HathiTrust Digital Library : Analyze

A introduction to using the HathiTrust Digital Library and HathiTrust Research Center for computational analysis and text mining.

The HathiTrust Research Center (HTRC)

The HathiTrust Research Center (HTRC) facilitates non-consumptive computational analysis of the HathiTrust Digital Library for non-profit research and educational use. The HTRC is co-located at Indiana University and the University of Illinois at Urbana-Champaign and engages in both research and development for computational text analysis of digital libraries. You can find documentation, tutorials, datasets, and the tools below on the HTRC Analytics page. 

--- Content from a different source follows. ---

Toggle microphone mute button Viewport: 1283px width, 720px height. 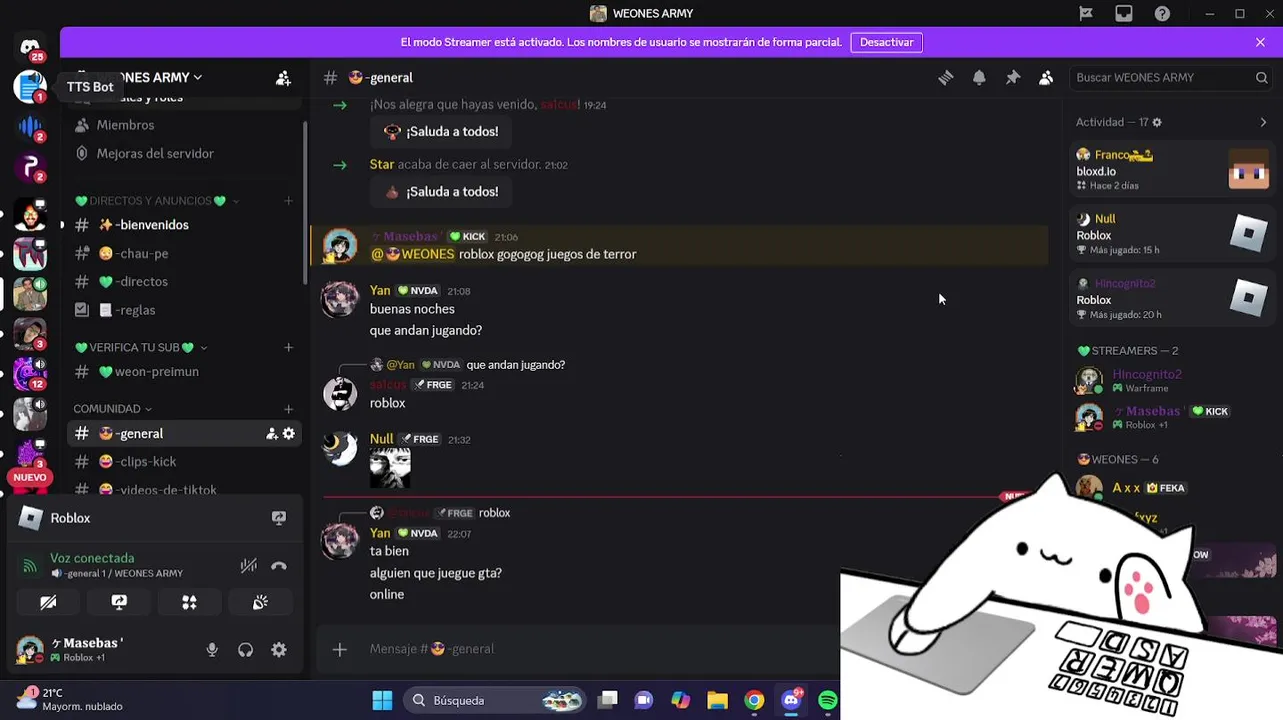(x=212, y=650)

NOTICE: HathiTrust will suspend funding of the HathiTrust Research Center at the end of 2026 to allocate resources toward new programs that leverage emerging technologies to enhance their services and collection. Please see their HTRC Transition FAQ page for updates.

Tools

HathiTrust + Bookworm: Tool that visualizes word trends across the HathiTrust corpus (including copyrighted and public domain volumes), allowing researchers to discover textual use patterns over time. 

Text Analysis Algorithms: Click and run tools to perform computational analysis on volumes in the HathiTrust Digital Library. Includes: 

  • Extracted Features Download Helper (v3.0.2): Allows you to download extracted features data for your workset of choice.
  • InPhO Topic Model Explorer (v1.0): Trains multiple LDA topic models and allows you to export files containing the word-topic and topic-document distributions, along with an interactive visualization.
  • Named Entity Recognizer (v2.0): Creates a list of all of the entities or names of people and places, as well as dates, times, percentages, and monetary terms, found in a workset
  • Token Count and Tag Cloud Creator (v2.0): Identifies the tokens (words) that occur most often in a workset and the number of times they occur. 

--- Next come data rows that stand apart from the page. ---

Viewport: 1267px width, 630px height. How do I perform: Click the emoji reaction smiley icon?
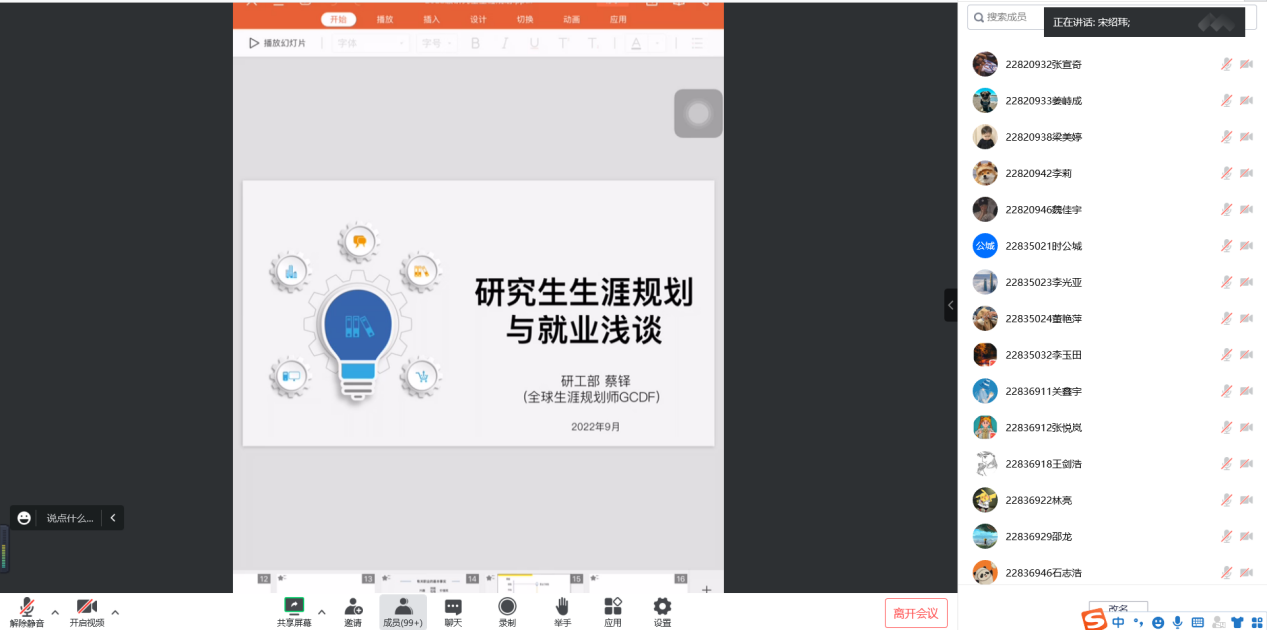[x=24, y=518]
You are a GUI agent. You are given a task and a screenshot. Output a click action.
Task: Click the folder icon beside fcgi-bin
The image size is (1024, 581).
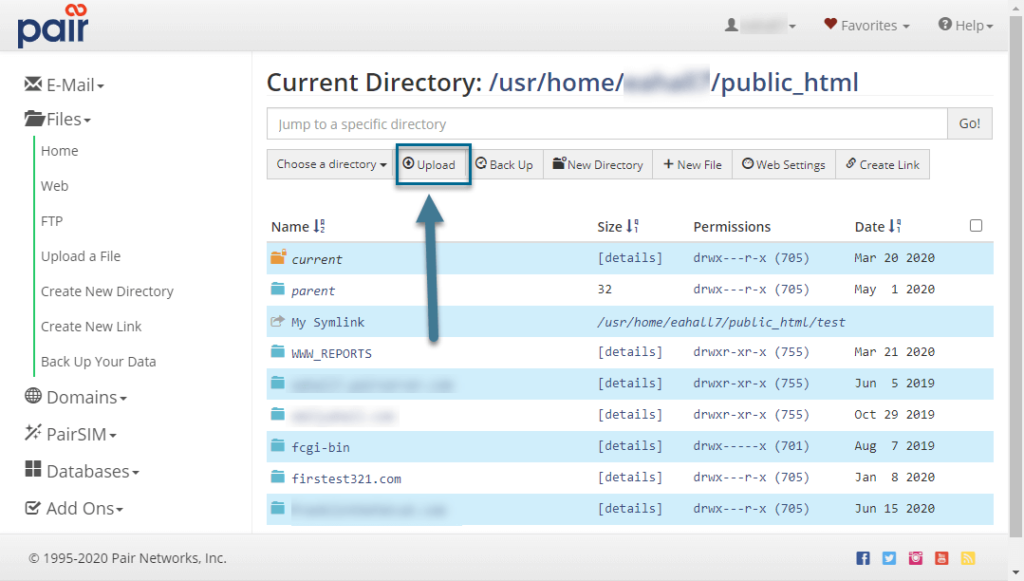(278, 446)
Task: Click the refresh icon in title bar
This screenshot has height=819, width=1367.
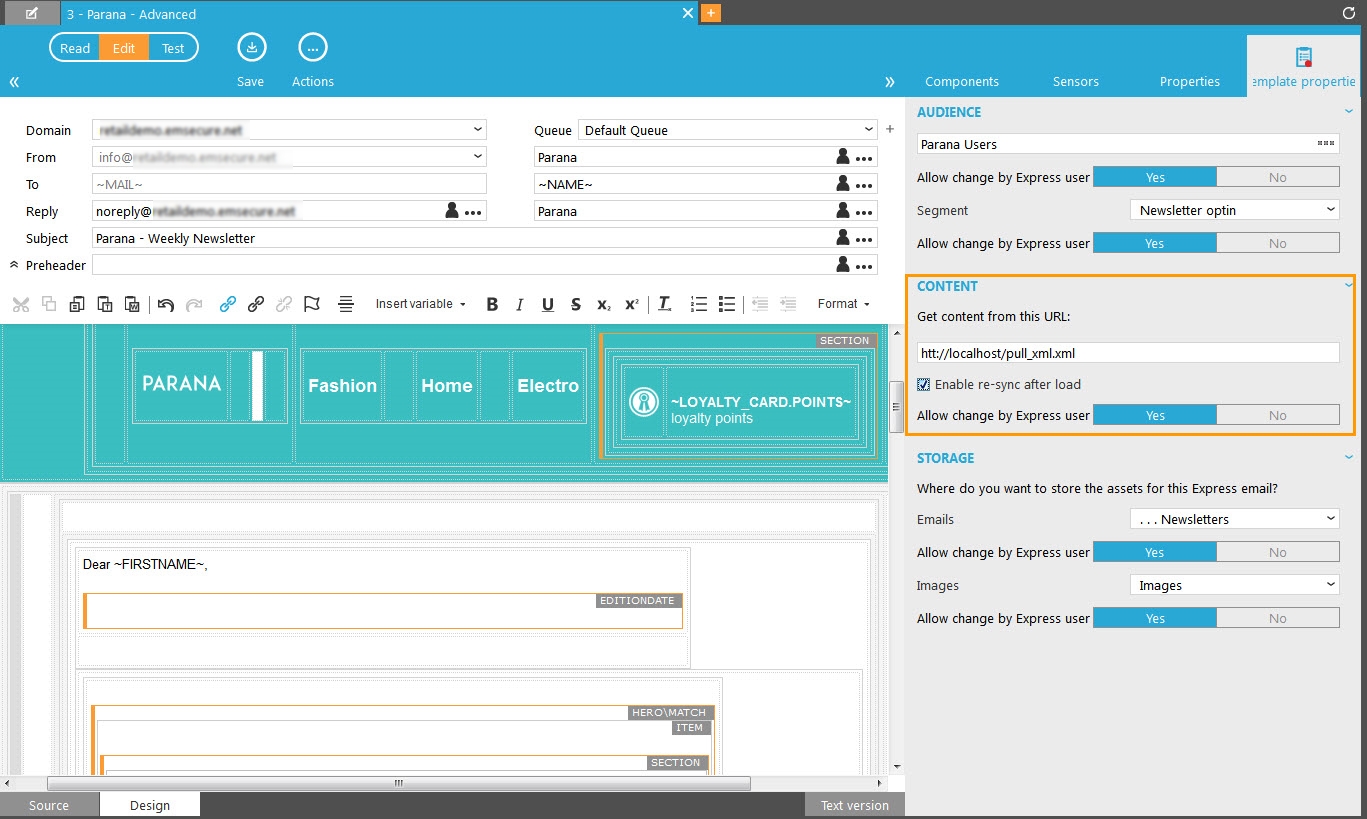Action: pos(1348,13)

Data Capsules: Secure computing environments for performing researcher-driven text analysis on the HathiTrust corpus. All users may access public domain items in the capsule, but computational access to copyrighted items for non-consumptive use is available only to member affiliated researchers. Capsules are available for the following use cases: 

  • Demo capsules: small virtual computing environment meant for testing out data capsule features. 
  • Research capsules: larger virtual computing environments intended for robust research. 
  • User template capsules: Designed to help educators and collaborators share snapshots of their own research data capsules. 

Datasets

Extracted Features Datasets: Research datasets of downloadable non-consumptive book data. Copyright protected texts are not downloadable, but these datasets offer features extracted from the full text such as volume-level metadata, page-level metadata, parts-of-speech-tokens, and token counts. Datasets include the main extracted features dataset and two derived datasets:

  • HTRC Extracted Features Dataset:  Page-level features from 17.1 million volumes
  • Word Frequencies in English-Language Literature, 1700-1922: Genre-specific wordcounts for 178,381 volumes
  • Geographic Locations in English-Language Literature, 1701-2011: Geographic locations mentioned in volumes of fiction

Worksets: User created collections of HathiTrust volumes treated as data for analysis in HTRC tools and services. You can either create your own worksets or use those curated by other researchers. Worksets can be shared or cited to increase reproducibility. 

Custom Datasets: Researchers seeking large numbers of public domain texts for analysis locally can submit a request

Helpful HathiTrust Research Center Pages

The following pages will help you plan how to use the HathiTrust Research Center's tools and services for your own research:

  • Documentation - Here you can find more information on HTRC's datasets, tools, and policies, along with tutorials and guides to get you started. 
  • Non-consumptive use policy - This page provides information about HathiTrust's non-consumptive use policy and how it applies to research.
    • Non-consumptive research applies to research performed on one or more volumes (textual or image objects) in the HT collection, but not  research in which a researcher reads or displays substantial portions of an in-copyright or rights-restricted volume to understand the expressive content. 
  • HTRC Advanced Collaborative Support - The HTRC offers specialized expertise, developer time, and computing resources to researchers who apply for and are awarded support.